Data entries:
- Opening Delimiter -

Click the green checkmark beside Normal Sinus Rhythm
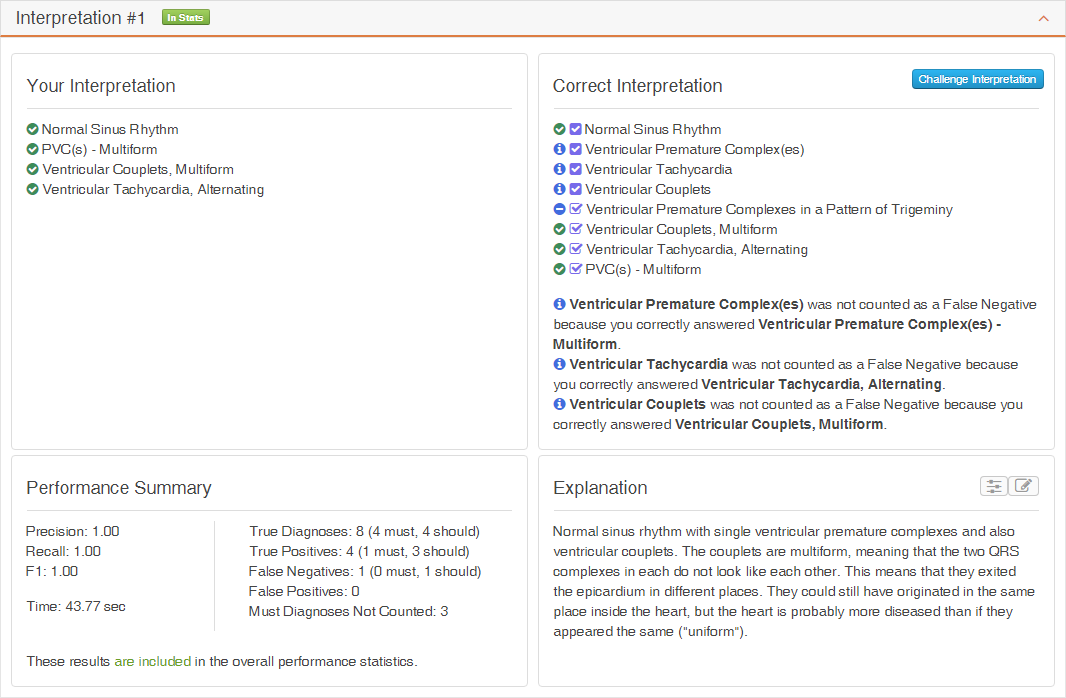 (560, 129)
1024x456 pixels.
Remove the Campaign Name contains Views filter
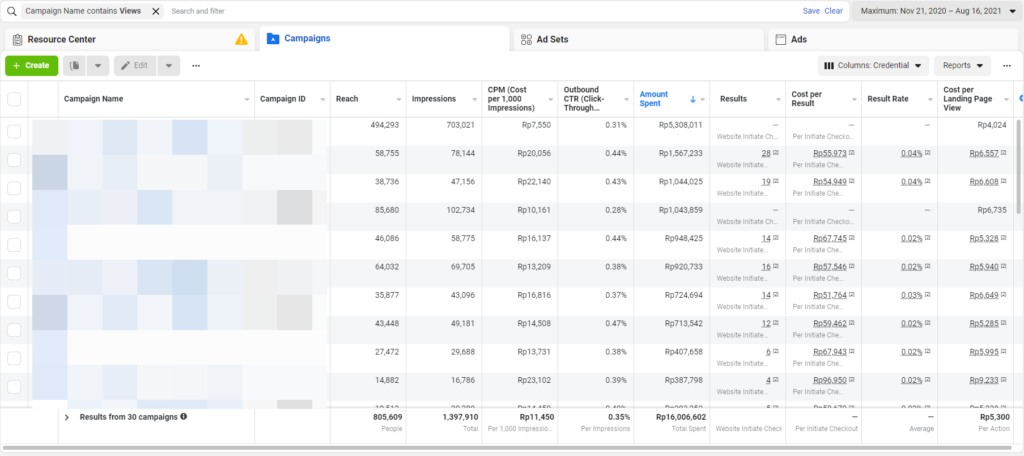point(156,10)
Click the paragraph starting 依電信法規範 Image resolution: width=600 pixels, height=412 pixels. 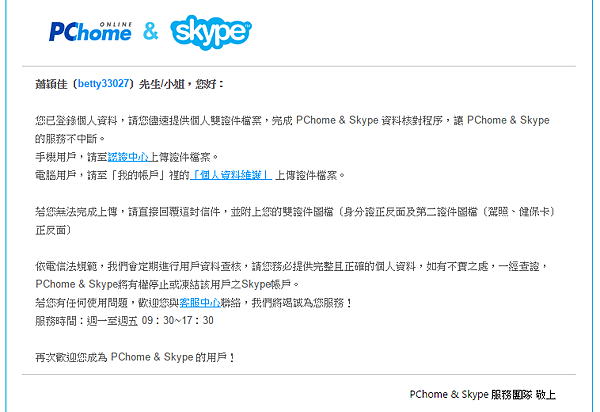pos(292,275)
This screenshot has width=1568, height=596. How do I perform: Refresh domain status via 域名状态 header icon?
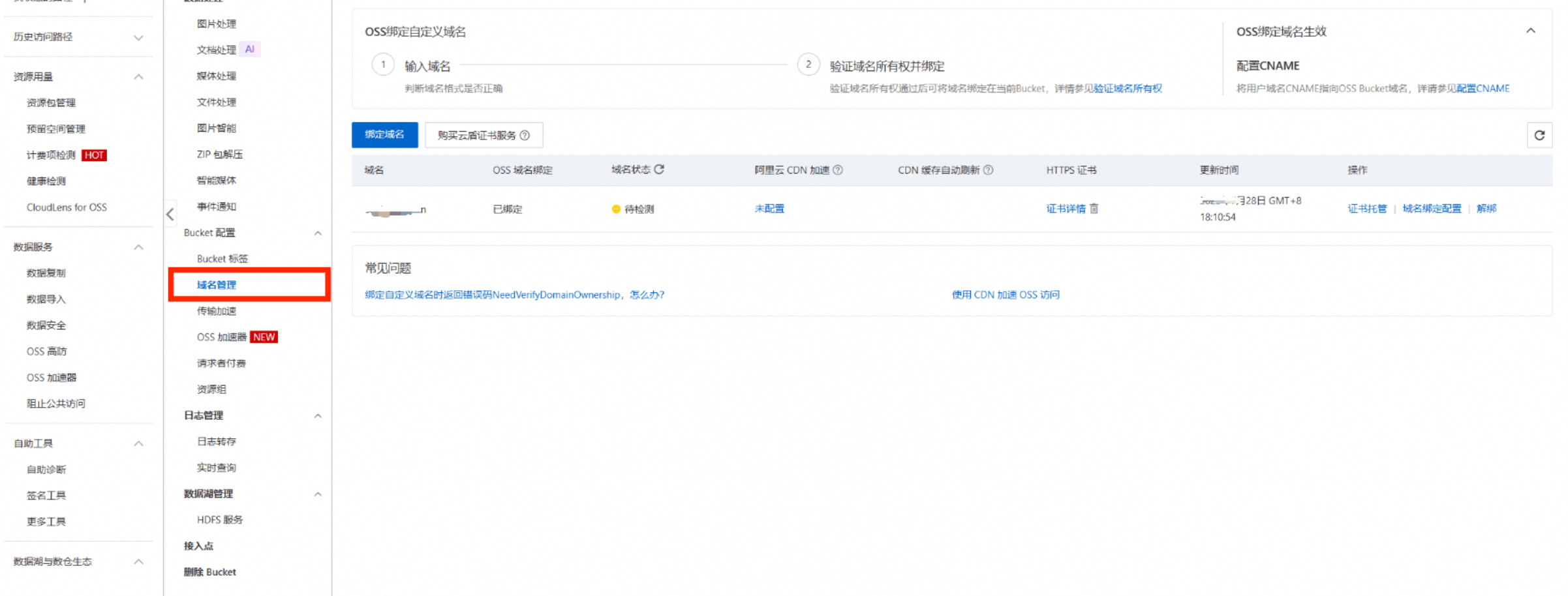tap(659, 170)
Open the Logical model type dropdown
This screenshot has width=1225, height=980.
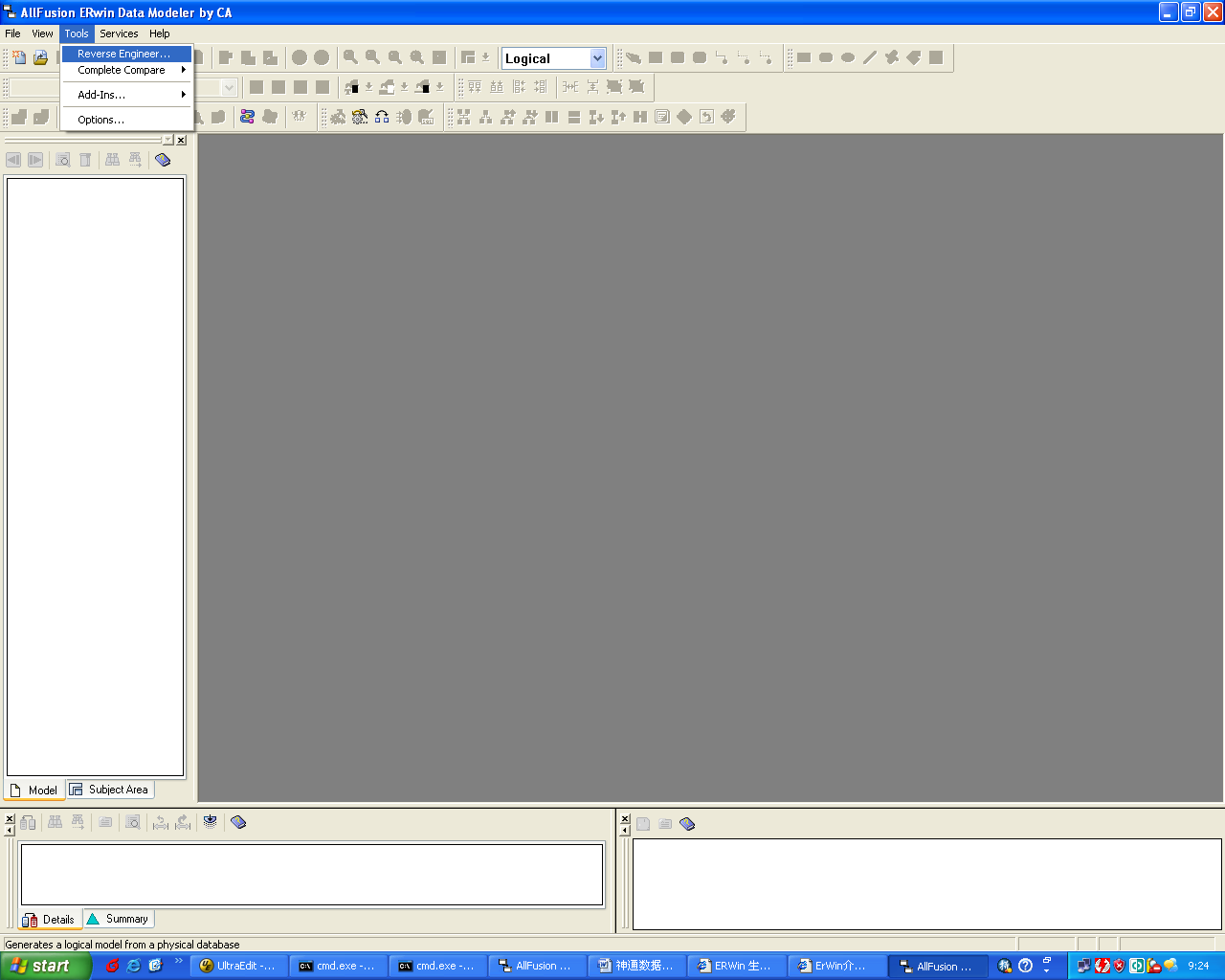pos(597,57)
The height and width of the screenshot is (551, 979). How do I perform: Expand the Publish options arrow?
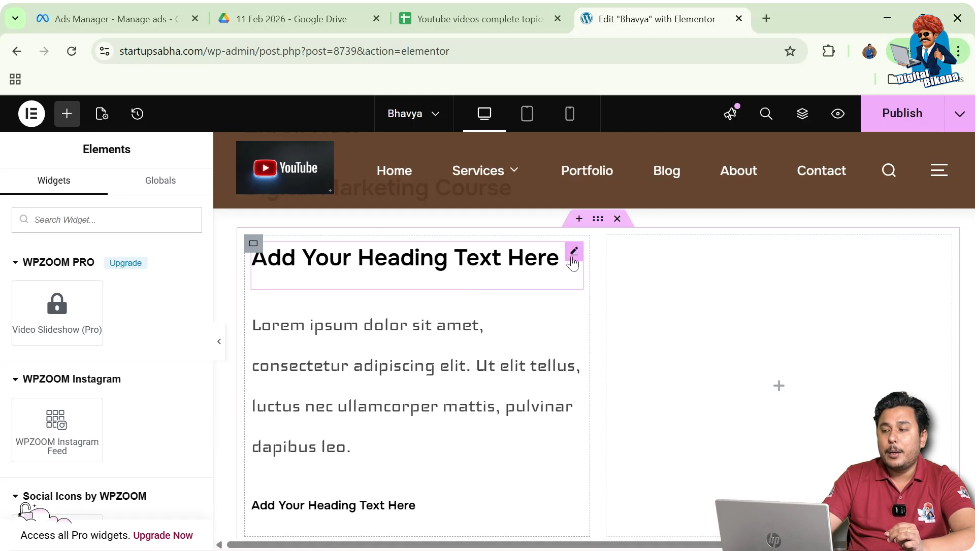coord(960,114)
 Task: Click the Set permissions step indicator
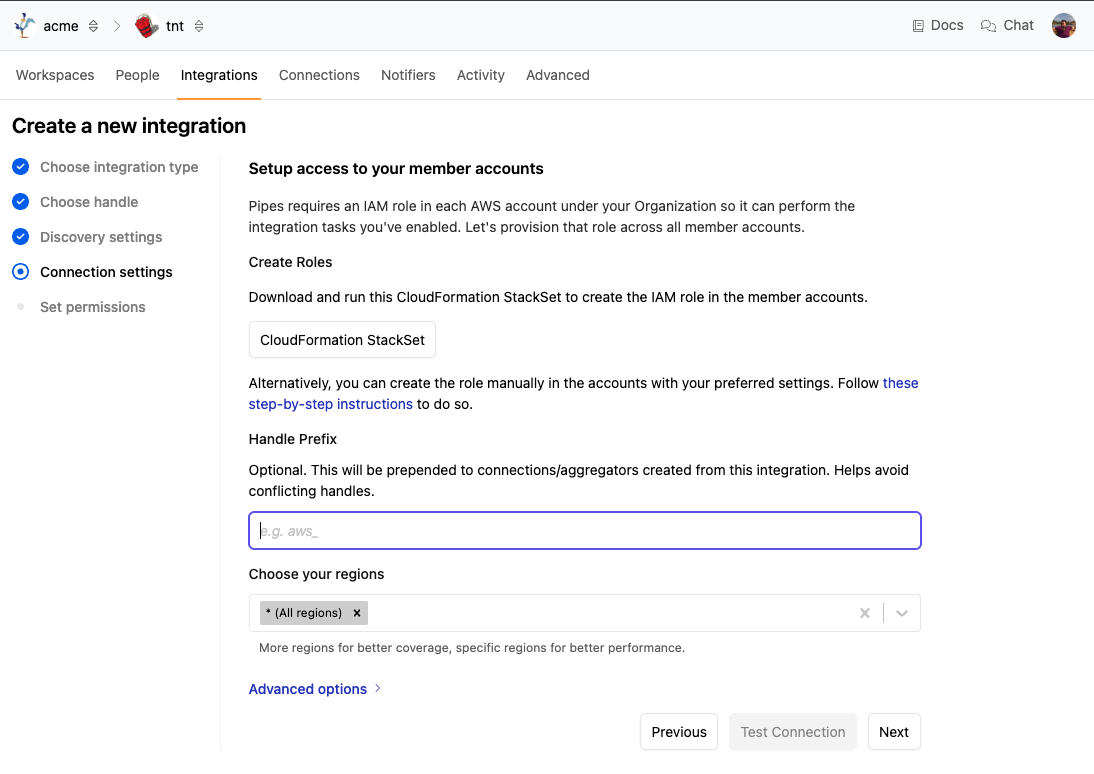tap(20, 307)
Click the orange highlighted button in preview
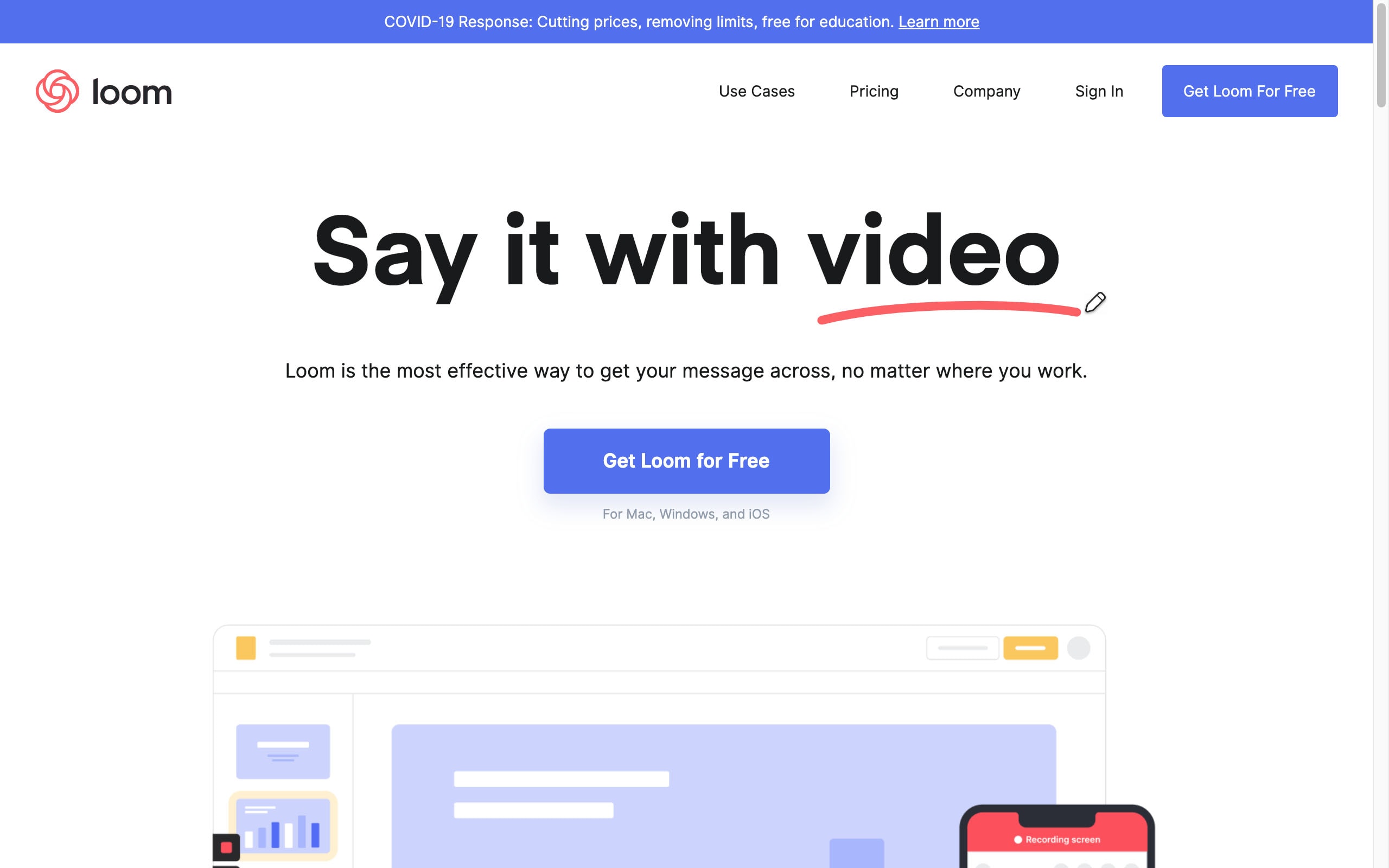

- Closing Delimiter -

YOUR GOAL: All lines from the one that contains "The height and" through the last line of the data should be retyped exactly, with the pictures left out.

EXERCISE RESPONSE:
The height and width of the screenshot is (551, 979). How do I perform: Expand the Publish options arrow?
coord(960,114)
 Task: Click the Set permissions step indicator
tap(20, 307)
Click the orange highlighted button in preview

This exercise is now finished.